Week Three of Brighton Festival and Fringe 2017

Here’s our third week of Brighton Festival and Fringe coverage. With The Great Escape in town (see our reviews here) a continued onslaught of Festival and Fringe shows and the weather finally clearing up enough to make full days of beach and Spiegeltent boozing a reality, it’s been a blast.

Guy Wah
Sweet Waterfront 2, Weds 17th
“I went to London, it was shit!” sings Guy Wah bouncily during a one-hour comic monologue about the banality of ‘professionalism’ in modern working life. Subtle it is not. Wah has his work cut out in a tiny room of very obviously shy people, and he keeps the energy up as best he can. It’s a solid, well-plotted show, demonstrating through observational anecdotes drawn from personal experience that the truth is indeed stranger than fiction. It’s amusing enough, yet this is a show that provides wry smiles only – no belly laughs or killer lines. The lack of any improvisation or audience banter makes us feel at times like we’re watching a lecture, complete with sound clips and slides. The room doesn’t help. Sweet Waterfront is a small windowless function room in Jury’s Inn which underscores the vibe of a corporate training session. Wah can’t win, we feel, and it’s a shame because this is a show with potential. In a better room with a livelier crowd it might have all been very different. (PF)

No Dogs, No Indians
The Spire, Weds 17th
Firstly, a well-deserved shout out to The Spire. If you haven’t been here before, you really should. It’s an old church with an exceptional atmosphere; haunting and refined, with great acoustics. No Dog, No Indians was part of the Brighton Festival, and was a world-premier for Siddhartha Bose’s new play, which celebrated seventy years of Indian independence. Telling three thoughtful stories from different generations, this play had the makings of a classic, but unfortunately, at over three hours including the interval, was too long and meandering to maintain the audience’s attention. There were themes of family, history and fate, drawn together by some entertaining if not overly personable characters, and the set, lighting and acting are good, but there’s an overall lack of purpose to this production. (JMM)

La Llorona
Preston Manor, Weds 17th
This is fantabulous theatre with a stash of treasures at every step. Upfront in this epic is Mexico’s most haunting myth, La Llorona, the weeping indigenous woman who drowned her children. The narrator hints that Spanish conquistadors or collaborators may have spun the story. So the play starts with shamans and rituals. This tale weaves in Rosita, a cipher for a modern-day Llorona, who migrates to Texas in search of work. She must leave her child with the extended family in Mexico. But US life is brutal. Pretty soon she feels like a slave. We shift into a magic realist world through netting and jaw-dropping puppetry. Projected images summon monarch butterflies migrating to the USA, brash urban Texas or a coven of crows. This site-specific work is inspirational in choosing Preston Manor, where wooden beams and stone evoke the Mexican colonial house. Musicians accentuate the mood from acoustic guitar to frantic percussion. La Llorona is a work of exceptional ambition, still under development. At times there may be too many words. But it must scoop the Golden Sun award for imaginative leaps in every theatrical department. (MA)
# # #
__TASKS FOR THIS EXERCISE__:
**1)** From the Brighton Festival and Fringe coverage, list the venue given under each show's title.
**2)** Translate this sentence from the Brighton Festival and Fringe coverage into French: "It’s an old church with an exceptional atmosphere; haunting and refined, with great acoustics."

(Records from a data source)
# # #
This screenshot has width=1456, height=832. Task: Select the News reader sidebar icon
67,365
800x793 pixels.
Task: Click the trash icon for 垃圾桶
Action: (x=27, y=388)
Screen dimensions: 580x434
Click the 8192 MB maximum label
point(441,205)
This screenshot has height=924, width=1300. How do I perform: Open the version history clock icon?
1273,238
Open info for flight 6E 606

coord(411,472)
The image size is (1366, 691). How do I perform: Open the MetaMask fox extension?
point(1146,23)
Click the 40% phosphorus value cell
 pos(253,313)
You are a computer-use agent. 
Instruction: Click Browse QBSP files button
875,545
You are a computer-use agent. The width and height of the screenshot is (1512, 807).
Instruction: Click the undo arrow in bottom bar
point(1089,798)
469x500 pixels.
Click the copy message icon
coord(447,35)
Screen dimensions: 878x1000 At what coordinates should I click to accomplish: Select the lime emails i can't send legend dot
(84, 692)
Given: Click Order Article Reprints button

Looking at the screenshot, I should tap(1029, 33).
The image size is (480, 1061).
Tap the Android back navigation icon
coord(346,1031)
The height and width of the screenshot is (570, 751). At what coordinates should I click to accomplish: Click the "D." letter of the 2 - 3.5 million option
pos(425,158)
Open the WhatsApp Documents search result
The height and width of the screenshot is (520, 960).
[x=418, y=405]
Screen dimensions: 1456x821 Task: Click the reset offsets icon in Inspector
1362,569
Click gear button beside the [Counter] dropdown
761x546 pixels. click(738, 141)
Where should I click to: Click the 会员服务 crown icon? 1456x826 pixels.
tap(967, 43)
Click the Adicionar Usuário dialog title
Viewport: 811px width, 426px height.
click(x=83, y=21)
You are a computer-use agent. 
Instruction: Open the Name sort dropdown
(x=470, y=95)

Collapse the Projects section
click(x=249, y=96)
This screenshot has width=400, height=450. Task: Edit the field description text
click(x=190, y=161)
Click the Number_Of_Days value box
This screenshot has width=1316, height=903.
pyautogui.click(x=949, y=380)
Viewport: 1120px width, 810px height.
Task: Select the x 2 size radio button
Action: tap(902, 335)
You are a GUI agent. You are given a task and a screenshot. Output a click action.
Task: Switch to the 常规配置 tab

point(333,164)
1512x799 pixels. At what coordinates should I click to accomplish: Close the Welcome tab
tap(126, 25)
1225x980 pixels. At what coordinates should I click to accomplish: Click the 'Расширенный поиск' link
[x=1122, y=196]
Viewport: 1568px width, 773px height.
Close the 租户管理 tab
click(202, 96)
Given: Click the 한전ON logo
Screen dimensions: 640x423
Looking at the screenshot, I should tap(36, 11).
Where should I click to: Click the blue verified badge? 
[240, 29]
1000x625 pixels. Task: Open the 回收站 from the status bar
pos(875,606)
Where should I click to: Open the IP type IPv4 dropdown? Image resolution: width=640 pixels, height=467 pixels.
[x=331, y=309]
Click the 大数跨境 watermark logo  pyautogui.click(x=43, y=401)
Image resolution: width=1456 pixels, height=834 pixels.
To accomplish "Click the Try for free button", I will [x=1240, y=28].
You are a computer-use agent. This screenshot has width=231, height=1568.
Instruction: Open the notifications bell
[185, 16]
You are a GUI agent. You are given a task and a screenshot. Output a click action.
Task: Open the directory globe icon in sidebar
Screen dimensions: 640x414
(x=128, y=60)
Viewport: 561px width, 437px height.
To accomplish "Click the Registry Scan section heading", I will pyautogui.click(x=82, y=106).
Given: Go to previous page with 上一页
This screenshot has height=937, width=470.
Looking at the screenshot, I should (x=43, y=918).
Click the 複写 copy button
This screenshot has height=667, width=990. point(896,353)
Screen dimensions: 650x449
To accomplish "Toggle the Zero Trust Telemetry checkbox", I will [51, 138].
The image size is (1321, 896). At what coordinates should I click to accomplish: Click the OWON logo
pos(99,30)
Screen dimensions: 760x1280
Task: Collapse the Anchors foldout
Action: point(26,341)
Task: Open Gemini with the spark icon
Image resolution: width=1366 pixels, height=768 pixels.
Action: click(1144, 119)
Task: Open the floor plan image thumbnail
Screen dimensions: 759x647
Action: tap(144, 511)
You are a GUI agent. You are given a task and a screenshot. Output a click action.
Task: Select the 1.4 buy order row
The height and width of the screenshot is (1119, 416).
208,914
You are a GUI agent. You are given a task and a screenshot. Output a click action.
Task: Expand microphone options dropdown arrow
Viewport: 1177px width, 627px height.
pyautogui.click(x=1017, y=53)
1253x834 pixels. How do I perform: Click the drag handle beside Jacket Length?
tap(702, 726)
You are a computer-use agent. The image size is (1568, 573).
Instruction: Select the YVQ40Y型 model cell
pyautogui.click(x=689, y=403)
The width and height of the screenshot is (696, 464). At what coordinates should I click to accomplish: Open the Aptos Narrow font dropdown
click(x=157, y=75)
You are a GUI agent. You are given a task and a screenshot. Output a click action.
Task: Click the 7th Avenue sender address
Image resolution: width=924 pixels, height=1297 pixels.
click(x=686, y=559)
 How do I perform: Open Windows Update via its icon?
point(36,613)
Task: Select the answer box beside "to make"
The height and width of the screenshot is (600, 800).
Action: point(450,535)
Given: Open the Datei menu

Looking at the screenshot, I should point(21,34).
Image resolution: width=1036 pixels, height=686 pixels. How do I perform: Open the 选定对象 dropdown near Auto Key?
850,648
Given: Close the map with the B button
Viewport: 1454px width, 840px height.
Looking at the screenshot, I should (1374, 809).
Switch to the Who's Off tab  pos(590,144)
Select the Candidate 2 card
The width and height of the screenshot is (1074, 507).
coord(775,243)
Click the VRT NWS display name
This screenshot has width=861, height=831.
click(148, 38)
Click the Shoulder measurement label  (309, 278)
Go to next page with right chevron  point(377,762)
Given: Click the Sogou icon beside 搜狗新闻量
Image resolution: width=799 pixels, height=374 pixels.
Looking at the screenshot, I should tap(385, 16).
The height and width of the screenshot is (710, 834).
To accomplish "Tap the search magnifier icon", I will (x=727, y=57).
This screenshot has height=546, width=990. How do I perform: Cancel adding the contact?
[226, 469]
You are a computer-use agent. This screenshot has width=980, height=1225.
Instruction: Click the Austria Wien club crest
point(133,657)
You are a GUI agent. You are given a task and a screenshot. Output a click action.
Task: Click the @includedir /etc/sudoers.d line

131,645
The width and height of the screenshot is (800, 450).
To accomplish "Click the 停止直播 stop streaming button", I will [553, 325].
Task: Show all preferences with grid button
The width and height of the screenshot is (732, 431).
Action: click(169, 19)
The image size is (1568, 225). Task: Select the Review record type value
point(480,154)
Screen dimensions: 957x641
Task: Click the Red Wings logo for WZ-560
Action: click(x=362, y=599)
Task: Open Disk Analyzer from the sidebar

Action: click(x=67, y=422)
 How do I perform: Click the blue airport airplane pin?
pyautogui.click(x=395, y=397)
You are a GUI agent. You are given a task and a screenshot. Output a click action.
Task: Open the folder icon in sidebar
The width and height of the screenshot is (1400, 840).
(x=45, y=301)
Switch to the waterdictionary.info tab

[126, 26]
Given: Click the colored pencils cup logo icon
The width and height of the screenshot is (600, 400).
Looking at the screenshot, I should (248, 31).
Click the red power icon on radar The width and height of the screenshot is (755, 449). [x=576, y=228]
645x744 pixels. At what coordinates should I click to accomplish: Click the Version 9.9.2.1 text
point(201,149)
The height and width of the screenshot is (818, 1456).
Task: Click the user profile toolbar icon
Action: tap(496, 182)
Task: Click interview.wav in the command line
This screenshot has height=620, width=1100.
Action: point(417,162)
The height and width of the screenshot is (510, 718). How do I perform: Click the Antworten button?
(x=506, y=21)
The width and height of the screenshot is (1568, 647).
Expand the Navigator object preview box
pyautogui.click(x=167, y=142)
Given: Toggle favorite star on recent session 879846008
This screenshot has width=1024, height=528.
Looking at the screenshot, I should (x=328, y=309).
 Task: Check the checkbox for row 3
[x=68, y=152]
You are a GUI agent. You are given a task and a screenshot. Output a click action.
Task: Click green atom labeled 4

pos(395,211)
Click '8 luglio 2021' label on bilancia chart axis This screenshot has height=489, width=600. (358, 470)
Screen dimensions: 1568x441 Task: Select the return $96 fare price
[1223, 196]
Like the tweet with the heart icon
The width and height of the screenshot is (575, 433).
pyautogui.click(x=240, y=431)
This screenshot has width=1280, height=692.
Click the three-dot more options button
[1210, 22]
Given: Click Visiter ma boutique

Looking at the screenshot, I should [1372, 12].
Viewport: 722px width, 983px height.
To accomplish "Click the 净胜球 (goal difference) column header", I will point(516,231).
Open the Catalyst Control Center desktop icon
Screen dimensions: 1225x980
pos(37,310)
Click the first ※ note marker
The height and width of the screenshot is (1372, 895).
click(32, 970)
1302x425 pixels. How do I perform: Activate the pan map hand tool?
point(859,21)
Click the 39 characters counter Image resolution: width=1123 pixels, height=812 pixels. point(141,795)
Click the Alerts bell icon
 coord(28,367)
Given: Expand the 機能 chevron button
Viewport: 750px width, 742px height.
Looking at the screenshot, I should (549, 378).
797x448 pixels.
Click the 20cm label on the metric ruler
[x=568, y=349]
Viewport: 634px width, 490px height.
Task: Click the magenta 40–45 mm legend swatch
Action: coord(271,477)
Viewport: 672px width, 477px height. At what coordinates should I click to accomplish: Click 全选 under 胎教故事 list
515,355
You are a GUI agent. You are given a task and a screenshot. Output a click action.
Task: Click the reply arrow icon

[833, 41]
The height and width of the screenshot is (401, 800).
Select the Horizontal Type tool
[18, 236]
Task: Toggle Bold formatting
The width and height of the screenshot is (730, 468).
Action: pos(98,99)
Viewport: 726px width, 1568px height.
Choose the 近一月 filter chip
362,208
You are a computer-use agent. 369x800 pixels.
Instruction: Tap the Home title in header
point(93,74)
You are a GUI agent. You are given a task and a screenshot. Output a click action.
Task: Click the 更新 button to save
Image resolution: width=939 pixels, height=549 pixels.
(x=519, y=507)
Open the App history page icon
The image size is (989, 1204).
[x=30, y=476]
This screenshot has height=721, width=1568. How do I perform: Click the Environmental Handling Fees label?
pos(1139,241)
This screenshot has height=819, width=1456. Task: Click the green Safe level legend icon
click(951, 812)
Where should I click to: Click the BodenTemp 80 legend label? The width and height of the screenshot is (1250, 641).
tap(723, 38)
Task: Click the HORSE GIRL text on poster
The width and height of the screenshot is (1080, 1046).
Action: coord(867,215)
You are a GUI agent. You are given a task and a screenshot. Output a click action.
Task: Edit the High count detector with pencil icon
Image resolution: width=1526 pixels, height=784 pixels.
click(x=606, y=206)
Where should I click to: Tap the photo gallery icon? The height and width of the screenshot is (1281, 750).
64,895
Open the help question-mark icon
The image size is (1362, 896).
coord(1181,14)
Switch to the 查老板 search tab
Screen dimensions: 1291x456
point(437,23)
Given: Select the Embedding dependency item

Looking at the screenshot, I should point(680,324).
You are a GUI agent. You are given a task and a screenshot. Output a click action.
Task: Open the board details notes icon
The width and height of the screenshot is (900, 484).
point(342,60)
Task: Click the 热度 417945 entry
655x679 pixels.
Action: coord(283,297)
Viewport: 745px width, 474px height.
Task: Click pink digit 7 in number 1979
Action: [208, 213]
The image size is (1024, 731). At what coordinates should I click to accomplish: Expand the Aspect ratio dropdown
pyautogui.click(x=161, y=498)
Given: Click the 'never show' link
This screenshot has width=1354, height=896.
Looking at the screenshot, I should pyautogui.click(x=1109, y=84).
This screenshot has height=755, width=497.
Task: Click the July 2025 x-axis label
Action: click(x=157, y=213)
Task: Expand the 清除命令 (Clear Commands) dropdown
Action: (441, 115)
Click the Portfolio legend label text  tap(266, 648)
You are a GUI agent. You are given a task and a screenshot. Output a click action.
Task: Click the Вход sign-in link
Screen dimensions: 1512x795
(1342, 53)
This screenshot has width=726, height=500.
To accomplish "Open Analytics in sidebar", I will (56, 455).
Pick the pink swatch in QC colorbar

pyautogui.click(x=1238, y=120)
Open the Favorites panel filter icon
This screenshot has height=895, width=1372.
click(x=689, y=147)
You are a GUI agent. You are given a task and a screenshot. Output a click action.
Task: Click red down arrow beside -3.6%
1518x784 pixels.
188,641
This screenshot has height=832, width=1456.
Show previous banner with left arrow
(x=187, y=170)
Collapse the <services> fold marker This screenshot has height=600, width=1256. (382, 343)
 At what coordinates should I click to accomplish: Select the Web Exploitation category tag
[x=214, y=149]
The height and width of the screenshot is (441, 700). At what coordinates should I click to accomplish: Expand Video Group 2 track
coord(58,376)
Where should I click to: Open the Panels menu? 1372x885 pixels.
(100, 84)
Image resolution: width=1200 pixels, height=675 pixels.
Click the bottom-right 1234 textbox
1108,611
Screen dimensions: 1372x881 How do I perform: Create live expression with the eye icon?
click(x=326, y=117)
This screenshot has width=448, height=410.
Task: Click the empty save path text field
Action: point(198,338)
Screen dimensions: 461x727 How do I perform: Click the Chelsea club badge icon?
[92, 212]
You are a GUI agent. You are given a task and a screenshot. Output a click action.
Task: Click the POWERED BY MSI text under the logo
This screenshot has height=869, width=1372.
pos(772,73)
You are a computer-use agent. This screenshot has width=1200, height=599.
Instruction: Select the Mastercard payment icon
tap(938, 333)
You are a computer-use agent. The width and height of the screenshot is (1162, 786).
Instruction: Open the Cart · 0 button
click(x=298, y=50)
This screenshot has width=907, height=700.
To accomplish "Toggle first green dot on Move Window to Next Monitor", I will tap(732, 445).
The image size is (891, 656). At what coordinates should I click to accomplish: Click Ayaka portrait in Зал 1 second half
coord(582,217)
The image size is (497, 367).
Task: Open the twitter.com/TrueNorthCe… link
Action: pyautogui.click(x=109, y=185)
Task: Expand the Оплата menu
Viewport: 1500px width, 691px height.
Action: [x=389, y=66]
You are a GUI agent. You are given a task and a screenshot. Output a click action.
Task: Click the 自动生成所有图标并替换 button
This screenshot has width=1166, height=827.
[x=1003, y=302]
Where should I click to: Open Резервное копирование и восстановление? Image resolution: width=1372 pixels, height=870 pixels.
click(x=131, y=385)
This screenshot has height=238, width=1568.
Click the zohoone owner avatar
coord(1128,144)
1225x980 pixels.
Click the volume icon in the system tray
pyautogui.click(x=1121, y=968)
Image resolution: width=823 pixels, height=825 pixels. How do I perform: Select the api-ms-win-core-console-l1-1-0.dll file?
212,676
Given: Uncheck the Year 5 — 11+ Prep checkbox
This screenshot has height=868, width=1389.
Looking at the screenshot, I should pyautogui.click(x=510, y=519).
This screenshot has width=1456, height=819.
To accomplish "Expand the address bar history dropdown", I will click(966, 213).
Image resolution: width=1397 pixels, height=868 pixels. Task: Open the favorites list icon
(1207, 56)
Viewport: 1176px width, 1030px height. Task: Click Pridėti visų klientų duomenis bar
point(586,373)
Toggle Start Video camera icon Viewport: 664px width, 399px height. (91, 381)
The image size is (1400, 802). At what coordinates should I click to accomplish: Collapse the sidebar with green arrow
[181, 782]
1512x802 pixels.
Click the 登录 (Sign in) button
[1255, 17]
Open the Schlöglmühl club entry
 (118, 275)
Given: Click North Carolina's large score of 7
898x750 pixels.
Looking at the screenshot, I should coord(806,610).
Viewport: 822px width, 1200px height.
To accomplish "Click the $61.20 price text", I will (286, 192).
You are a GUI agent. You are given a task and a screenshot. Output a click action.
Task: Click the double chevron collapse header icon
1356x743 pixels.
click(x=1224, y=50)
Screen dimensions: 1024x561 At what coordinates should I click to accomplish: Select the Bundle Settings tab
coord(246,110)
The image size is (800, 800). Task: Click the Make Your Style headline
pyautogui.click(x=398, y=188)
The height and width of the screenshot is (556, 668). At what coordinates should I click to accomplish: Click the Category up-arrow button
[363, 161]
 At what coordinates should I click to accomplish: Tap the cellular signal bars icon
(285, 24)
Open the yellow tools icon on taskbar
# # #
__TASK SOLUTIONS__:
**1)**
Sweet Waterfront 2
The Spire
Preston Manor

**2)** C’est une vieille église à l’atmosphère exceptionnelle ; envoûtante et raffinée, avec une excellente acoustique.